Later werd een nabootsing vervaardigd, doch hierin
was niet meer alles aanwezig, zoals vroeger: de staf
van Aäron, ook een deel van de heilige geheimenis,
waren bij de Essenen op de berg Horeb (nr. 9). Het
sacrament van de zegen was er (gedeeltelijk) in
teruggebracht, doch ik weet niet meer door welke
priester.
In de latere Bethesda-vijver was het heilig vuur
bewaard geworden. (Hierover een woord later in nr. 1806).
Zeer veel van hetgeen Jezus aan Eliud verklaarde, werd mij in
bijvisioenen getoond.
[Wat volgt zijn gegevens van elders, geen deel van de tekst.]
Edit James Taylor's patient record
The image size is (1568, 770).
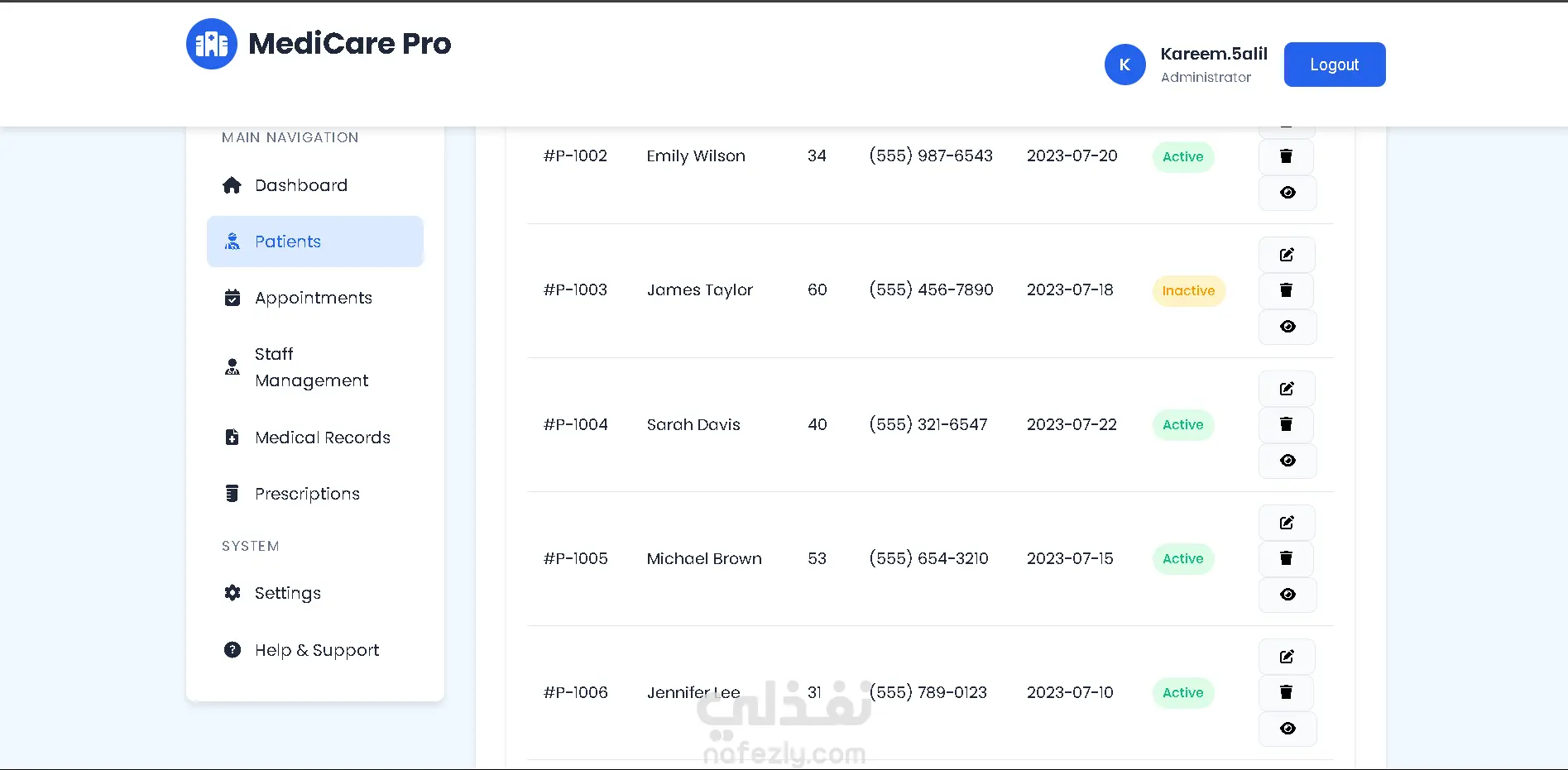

Gedeeltelijk hoorde ik de woorden, maar ik
kan me niet alles meer herinneren noch behoorlijk weergeven.
Hij zegde dat Hij uit de zegenkiem, die God uit Adam
vóór diens val wegnam, het vlees had aangenomen,
en dat die zegenkiem vele geslachten had moeten
doorlopen, opdat gans Israël zich door de zegen
(dank zij medewerking) verdienstelijk zou kunnen
maken; dat die zegen dikwijls weerhouden was
geweest, doordat de vaten die hem bewaren en
doorgeven moesten, verduisterd of bezoedeld
geworden waren.
Ik zag dit alles werkelijk: ik zag alle voorouders van Jezus, en hoe
de aartsvaders bij hun dood in een soort sacramentalische
handeling die zegen werkelijk aan de eerstgeborene overreikten,
en hoe het stuk brood en de drank uit de beker, die Abraham van
de Engel ontvangen had, toen Hij hem Isaäk beloofde, een
voorafbeelding was van het H. Sacrament van het Nieuw
Verbond, en tevens een kracht (om mee te werken, bij te
dragen) tot (het vormen en voortbrengen van) het toekomstige
vlees en bloed van de Messias. (Zo was die zegen de kiem, de
toebereiding, de aanloop tot Jezus’ heilige mensheid).